>> BEGIN ENTRIES

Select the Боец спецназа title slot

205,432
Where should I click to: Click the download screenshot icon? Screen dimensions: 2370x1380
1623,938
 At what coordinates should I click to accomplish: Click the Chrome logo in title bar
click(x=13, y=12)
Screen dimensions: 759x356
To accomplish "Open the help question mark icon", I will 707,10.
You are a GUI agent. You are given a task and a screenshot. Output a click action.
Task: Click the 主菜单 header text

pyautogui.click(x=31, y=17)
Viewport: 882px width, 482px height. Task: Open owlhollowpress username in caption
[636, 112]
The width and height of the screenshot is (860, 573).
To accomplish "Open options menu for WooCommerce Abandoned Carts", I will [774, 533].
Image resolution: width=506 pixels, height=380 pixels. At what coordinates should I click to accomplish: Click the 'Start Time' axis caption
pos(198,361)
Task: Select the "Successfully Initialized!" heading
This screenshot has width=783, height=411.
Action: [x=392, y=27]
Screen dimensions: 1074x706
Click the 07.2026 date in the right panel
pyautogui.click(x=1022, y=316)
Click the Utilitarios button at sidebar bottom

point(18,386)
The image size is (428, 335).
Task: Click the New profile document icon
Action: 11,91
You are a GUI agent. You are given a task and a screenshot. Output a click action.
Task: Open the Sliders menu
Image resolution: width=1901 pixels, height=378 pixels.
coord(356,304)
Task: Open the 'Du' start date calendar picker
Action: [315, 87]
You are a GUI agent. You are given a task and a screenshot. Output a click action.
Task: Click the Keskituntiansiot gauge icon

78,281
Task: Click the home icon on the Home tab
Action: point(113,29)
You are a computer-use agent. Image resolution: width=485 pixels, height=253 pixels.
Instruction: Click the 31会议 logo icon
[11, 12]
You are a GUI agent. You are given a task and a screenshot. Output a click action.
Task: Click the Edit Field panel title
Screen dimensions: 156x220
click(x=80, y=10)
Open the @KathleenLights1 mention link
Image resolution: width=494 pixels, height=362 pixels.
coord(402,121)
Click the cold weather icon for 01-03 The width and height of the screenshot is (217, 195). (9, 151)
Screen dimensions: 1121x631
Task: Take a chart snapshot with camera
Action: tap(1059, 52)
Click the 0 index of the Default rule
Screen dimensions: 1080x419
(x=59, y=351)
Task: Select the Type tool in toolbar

>> END ENTRIES

(CHALLENGE)
From the items above, pick out every line that contains the string "resolution". Case counts.

(RESPONSE TO THIS EXERCISE)
Image resolution: width=506 pixels, height=380 pixels. At what coordinates should I click to accomplish: Click the 'Start Time' axis caption
Image resolution: width=1901 pixels, height=378 pixels.
You are a computer-use agent. Image resolution: width=485 pixels, height=253 pixels.
Image resolution: width=494 pixels, height=362 pixels.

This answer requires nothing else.